L’Europe et les États-Unis devraient avoir des bilans différents à la fin de l’année. Sur le plan sanitaire, la situation n’est d’ailleurs pas identique. L’Europe a été touchée par l’épidémie dès mars quand les États-Unis l’ont été plus tardivement. La courbe du nombre de cas diffère entre les deux zones. Après une forte croissance entre avril et mai, le nombre de nouveaux cas aux États-Unis s’est stabilisé à 40 000 par jour entre la mi-mai et le mois de juin avant de progresser rapidement pour atteindre 80 000 mi-juillet. Une légère décrue est alors intervenue jusqu’en septembre, mois à partir duquel une nouvelle hausse est constatée. Fin octobre, le nombre de cas atteint 70 000 par jour. En Europe, après le pic de mars/avril autour de 40 000 nouveaux par jour, une forte baisse a été constatée entre mai et août avec un nombre de cas inférieur à 10 000. En revanche, la remontée depuis le début du mois de septembre est massive avec plus de 200 000 cas quotidiens en octobre. Le taux de mortalité lié à la maladie y est plus élevé que la moyenne mondiale et de celle de l’Europe.
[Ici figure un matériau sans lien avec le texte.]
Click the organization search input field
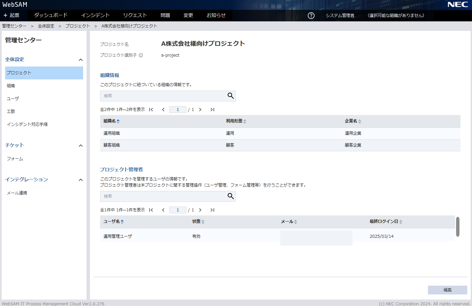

Il est en revanche proche de celui du Royaume-Uni (685 décès par million d’habitants contre 672 au Royaume-Uni et 515 en France). Sur ce sujet, avec l’absence de mesures de confinement, la Suède (517 décès par million d’habitants) se situe au même niveau que la France. Aux États-Unis, la tendance a été au maintien de l’activité avec des confinements localisés, essentiellement dans les grandes villes, sachant que la politique sanitaire dépend des États fédérés. Si le taux de chômage est passé en quelques semaines de 3,5 à 14,7 % aux États-Unis quand celui de l’Europe n’est qu’en légère hausse, les créations d’emploi y sont bien plus nombreuses depuis le mois de juin. Le taux de chômage américain est rapidement redescendu à 7,9 % en septembre.

Sur le plan économique, l’Europe est fortement touchée par la chute du tourisme et de l’activité aérienne. Le nombre de passagers jour est passé de 380 à moins de 100 millions par jour de décembre 2019 à août 2020. Les nouvelles mesures de confinement devraient aboutir à une nouvelle baisse du nombre de passagers pour l’Europe. Cela aura des conséquences sur les recettes touristiques qui compensent, pour la France, une part non négligeable du déficit commercial. Le tourisme représente 9 % du PIB français. Aux dépenses de transports, d’hébergement, de loisirs ou de restauration, il faut ajouter celles liées aux achats (luxe, alimentaire, cadeaux, etc.). Le manque à gagner sera important pour la France, l’Italie et l’Espagne.

Avec la deuxième vague, quel sera le comportement des épargnants ?

De mars à juillet, l’épargne supplémentaire liée à la crise sanitaire représente plus de 55 milliards d’euros. Avec le deuxième confinement, les ménages seront soumis à un nouveau régime de réduction de leurs dépenses de consommation. Le taux d’épargne devrait donc augmenter à nouveau. Il était passé de 15 à 27 % du revenu disponible brut entre décembre 2019 et juin 2020. Au troisième trimestre, il est revenu a priori autour de 20 %. Il devrait certainement se situer entre 22 et 25 % pour le dernier trimestre en fonction de la durée du reconfinement et des modalités de sortie. La poche d’épargne de précaution devrait de toute façon s’accroître. Certes, avec la fin de l’année, un certain nombre d’épargnants auraient tout intérêt à effectuer des arbitrages en faveur de l’épargne de long terme. Cela concerne évidemment ceux qui ne sont pas affectés en matière d’emploi et de revenus par la crise sanitaire. Cette réorientation peut s’imposer pour des raisons fiscales. L’octroi des réductions et des déductions fiscales suppose d’effectuer les placements idoines avant la fin de l’année.